Если в подлый перестроечный период существенная часть наших сограждан поклонялась западным вещам как притягательным амулетам, то теперь в виде таких амулетов начинают выступать некоторые знаки, заимствованные из советского периода. Причем речь идет о знаках, беспощадно отсекаемых от связанной с ними социальной бытийственности.
Вкратце перечислю основные из этих знаков, используемых по принципу карго (еще раз подчеркну, что теперь по этому принципу используется уже советская знаковая система).
Знак № 1 — народные дружины. Не забыли еще госпожу Слиску, которая хотела задействовать этот амулет для нашего спасения от тотальной криминализации?
Знак № 2 — «Моральный кодекс строителя коммунизма». Коммунизма нам не надо. И строить мы его не хотим. Но «Моральный кодекс» вполне себе ничего.
Знак № 3 — советский интернационализм, обеспечивающий мирное сосуществование народов с разной верой и национальной культурой. Наплевать на то, что подобное можно было обеспечить только за счет мощной сверхидеи, на которой, как на потолке, сияли люстры разных вер и национальностей. Сверхидеи не хотим, но интернационализм нравится.
Знак № 4 — Герой Труда.
Да мало ли еще этих знаков, используемых именно по принципу карго?
Позитивный культ советского карго для меня неизмеримо лучше охаивания советского прошлого. Но, радуясь все новым элементам этого карго, я отдаю себе отчет в том, что карго не способно преодолеть «ситуацию Ч». И напротив, вполне может стать источником усугубления такой ситуации. Что можно один за другим восстанавливать знаки, смиряясь с их оторванностью от онтологии (то есть социальной бытийственности), и продолжать катиться в нынешнем катастрофическом направлении. Осекаясь при произнесении слова «катастрофа» (чур меня, чур!).
А потому давайте все же завершим наше онтологическое исследование. Оно же — разговор о главном, каковым для нас для всех, конечно же, является труд.
Я уже говорил о том, что в случае Владимира Маяковского огромная река его трудового поэтического творчества вливалась в море всеобщего благого труда. Но в это же море может вливаться и маленький ручеек какого-нибудь другого труда. Например, труда обыкновенного пекаря или плотника.
Для того чтобы пекарь или плотник были счастливы (подчеркиваю — не довольны, а счастливы), необходимы все те же два условия.

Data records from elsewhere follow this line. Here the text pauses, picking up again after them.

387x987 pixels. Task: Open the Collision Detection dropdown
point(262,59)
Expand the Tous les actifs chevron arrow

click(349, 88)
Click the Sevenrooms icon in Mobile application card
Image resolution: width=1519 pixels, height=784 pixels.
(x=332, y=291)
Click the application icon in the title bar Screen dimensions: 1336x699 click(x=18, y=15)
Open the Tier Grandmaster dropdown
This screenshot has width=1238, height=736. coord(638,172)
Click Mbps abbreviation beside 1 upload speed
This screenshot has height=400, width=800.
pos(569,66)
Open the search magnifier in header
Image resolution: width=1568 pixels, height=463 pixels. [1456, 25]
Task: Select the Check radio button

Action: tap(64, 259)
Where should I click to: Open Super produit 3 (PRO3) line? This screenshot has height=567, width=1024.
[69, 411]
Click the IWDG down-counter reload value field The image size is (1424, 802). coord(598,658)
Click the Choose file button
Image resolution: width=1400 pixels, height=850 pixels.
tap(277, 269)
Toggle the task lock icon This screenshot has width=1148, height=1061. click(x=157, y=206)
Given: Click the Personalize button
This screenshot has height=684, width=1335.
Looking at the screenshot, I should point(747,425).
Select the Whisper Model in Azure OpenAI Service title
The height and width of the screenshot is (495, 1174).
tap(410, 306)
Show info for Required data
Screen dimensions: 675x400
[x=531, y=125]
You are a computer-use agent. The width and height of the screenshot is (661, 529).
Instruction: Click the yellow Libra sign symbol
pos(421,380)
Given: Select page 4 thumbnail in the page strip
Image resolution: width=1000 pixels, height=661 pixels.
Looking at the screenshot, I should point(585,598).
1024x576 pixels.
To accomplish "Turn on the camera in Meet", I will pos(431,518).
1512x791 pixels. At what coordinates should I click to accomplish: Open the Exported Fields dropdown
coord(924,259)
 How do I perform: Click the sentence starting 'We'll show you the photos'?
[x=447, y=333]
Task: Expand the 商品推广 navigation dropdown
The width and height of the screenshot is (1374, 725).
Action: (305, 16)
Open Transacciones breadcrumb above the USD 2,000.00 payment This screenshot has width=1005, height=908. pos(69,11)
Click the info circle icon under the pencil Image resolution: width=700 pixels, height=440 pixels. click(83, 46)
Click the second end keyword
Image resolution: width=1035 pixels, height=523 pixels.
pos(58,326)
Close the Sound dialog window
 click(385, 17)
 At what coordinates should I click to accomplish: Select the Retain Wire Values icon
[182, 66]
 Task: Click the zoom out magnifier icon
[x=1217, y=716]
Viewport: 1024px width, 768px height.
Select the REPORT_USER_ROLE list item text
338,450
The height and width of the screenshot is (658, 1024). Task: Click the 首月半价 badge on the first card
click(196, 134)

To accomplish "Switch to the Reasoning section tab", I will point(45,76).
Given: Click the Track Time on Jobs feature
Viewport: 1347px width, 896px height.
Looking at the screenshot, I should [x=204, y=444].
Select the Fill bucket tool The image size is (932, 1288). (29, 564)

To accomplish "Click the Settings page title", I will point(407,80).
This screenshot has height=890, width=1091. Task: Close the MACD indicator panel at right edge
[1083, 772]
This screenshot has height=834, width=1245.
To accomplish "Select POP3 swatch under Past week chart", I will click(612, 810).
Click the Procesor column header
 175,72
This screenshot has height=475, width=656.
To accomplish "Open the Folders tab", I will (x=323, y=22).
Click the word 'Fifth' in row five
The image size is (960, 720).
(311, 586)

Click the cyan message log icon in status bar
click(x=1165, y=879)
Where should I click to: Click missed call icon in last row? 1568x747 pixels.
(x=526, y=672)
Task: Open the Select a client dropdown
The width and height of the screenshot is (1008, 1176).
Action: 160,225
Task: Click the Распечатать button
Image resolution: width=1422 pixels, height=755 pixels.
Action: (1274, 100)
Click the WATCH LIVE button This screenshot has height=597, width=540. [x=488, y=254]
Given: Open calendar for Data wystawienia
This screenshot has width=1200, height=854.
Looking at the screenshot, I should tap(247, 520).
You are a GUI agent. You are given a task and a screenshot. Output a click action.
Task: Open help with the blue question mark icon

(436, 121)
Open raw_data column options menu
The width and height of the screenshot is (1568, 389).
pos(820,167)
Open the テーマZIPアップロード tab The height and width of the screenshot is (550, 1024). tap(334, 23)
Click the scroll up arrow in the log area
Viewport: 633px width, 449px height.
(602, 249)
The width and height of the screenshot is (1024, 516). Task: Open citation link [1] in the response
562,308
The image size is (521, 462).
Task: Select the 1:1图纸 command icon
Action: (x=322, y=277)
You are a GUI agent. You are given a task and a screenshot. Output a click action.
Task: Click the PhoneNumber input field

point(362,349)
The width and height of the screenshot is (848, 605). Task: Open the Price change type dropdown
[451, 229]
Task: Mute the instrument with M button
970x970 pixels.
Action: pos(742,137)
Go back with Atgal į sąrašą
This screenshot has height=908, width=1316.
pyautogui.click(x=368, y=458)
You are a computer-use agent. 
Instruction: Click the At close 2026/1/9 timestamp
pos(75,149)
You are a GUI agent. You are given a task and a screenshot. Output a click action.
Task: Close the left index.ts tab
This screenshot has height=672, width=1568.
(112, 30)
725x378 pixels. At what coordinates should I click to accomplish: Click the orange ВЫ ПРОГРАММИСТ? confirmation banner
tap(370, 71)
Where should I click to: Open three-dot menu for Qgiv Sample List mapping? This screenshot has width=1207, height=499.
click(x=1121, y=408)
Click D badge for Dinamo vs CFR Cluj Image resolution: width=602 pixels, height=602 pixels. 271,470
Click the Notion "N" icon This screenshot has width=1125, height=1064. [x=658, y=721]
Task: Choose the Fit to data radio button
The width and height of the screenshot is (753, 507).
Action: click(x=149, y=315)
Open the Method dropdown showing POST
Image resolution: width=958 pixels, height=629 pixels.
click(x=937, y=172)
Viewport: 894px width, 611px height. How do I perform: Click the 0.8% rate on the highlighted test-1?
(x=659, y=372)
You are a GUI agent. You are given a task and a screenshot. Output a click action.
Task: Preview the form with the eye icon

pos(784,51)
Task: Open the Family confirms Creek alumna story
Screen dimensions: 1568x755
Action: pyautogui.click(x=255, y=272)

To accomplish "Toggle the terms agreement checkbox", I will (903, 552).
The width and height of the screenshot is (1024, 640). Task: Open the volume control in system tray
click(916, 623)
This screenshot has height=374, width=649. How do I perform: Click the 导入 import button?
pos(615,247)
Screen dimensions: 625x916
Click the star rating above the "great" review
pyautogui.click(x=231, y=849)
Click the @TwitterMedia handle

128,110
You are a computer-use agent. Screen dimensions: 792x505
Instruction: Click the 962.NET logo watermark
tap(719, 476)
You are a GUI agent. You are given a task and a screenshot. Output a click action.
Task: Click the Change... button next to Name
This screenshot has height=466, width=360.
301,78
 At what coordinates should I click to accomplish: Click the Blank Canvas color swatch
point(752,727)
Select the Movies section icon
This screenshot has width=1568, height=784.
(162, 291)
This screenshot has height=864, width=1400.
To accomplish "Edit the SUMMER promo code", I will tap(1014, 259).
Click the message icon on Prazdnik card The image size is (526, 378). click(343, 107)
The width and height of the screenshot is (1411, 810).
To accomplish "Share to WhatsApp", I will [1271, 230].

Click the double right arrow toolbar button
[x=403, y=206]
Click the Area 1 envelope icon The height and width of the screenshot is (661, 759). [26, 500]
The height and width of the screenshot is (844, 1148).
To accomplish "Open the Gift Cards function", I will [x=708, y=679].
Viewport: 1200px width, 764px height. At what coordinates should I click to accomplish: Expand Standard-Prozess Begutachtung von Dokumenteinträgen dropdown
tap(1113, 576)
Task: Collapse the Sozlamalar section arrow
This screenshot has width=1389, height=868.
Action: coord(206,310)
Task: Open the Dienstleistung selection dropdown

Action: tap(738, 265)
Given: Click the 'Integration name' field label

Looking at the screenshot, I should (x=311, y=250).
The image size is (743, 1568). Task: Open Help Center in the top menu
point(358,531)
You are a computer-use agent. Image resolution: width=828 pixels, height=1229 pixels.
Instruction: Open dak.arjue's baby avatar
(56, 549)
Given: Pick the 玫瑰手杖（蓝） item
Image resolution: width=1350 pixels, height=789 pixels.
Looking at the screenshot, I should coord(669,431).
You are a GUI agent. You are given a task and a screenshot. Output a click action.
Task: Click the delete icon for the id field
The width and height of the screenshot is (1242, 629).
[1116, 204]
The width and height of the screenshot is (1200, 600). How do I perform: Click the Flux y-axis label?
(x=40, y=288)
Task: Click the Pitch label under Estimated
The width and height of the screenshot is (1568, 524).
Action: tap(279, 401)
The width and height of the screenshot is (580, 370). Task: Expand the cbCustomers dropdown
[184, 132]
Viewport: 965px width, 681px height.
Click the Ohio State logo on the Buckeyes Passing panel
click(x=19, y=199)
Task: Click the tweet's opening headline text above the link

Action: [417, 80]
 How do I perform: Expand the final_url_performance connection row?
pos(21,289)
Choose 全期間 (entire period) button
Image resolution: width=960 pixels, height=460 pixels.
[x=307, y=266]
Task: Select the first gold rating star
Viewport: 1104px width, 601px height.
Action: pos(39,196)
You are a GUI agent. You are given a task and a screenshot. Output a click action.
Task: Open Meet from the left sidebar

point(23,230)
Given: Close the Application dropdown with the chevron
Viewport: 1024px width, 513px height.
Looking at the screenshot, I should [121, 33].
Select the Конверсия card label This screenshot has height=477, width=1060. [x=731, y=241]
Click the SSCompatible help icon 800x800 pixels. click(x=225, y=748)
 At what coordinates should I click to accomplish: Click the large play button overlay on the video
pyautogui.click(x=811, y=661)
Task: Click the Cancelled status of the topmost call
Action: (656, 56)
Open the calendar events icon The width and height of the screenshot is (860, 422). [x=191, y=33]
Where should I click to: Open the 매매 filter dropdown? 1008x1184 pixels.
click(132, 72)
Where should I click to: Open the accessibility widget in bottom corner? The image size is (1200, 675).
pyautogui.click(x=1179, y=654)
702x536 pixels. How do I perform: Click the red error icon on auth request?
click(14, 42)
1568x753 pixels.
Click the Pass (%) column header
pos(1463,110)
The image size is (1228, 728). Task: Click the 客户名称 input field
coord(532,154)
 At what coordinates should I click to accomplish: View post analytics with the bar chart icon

Первое — ручеек их труда должен вливаться в чистое море всеобщего труда, и они должны в этом море плыть как граждане великого и благого государства.
Второе — их ручеек должен нести в море чистую воду высококачественного труда. И тут неважно, что это всего лишь ручеек. Важно, что ты достойно служишь великому общему делу. И обладаешь за счет этого тем качеством жизни, определяемым словом «быть», без которого количество жизни, определяемое словом «иметь», — это суррогат жизни. То есть жизнь, лишенная счастья и пытающаяся компенсировать отсутствие счастья разного рода материальными удовольствиями.
Кстати, компенсировать отсутствие счастья можно не только материальными, но и иными удовольствиями. Культурными и даже духовными. Но это все равно будут всего лишь компенсаторные суррогаты. Потому что счастье — это возможность плыть вместе с другими в чистом море всенародного труда. И ощущать себя чистым ручейком труда, втекающим в это великое море.
Каждый, у кого этого нет, лишен счастья. Нельзя быть счастливым в «зоне Ч», сформированной перестроечным взрывом, уничтожившим идеальное как таковое. Или очень серьезным образом это самое идеальное повредившим. Потому что море общего труда в этом случае никогда не будет благим и чистым. И плавать ты должен будешь в море скверном, смердящем. Это не пустая риторика, а неотменяемый факт нашей жизни.
Говорят, что в СССР были пустые прилавки и стояли очереди за товарами первой необходимости. За той же колбасой, например. Да, это было так. И, конечно, плохо, что это было так. Потому что очереди отнимают силы и унижают человеческое достоинство. А также потому, что с интересующей нас сейчас точки зрения необходимо не только противопоставлять тогдашнюю духовность скудной жизни — нынешнему бездуховному изобилию. Я-то, конечно, убежден, что это-то и есть главное. Но моя статья представляет собой не изложение определенных убеждений, а анализ ситуации, порожденной Посланием Путина. Осуществляя такой анализ, я должен говорить не о приоритете духовной жизни в условиях материального недостатка — но над бездуховной жизнью в условиях материального благополучия. Осуществляя такой анализ, я должен обсуждать, чем обладали советские граждане именно в материальном плане. И чем тогдашнее их материальное бытие отличается от нынешнего бытия граждан Российской Федерации.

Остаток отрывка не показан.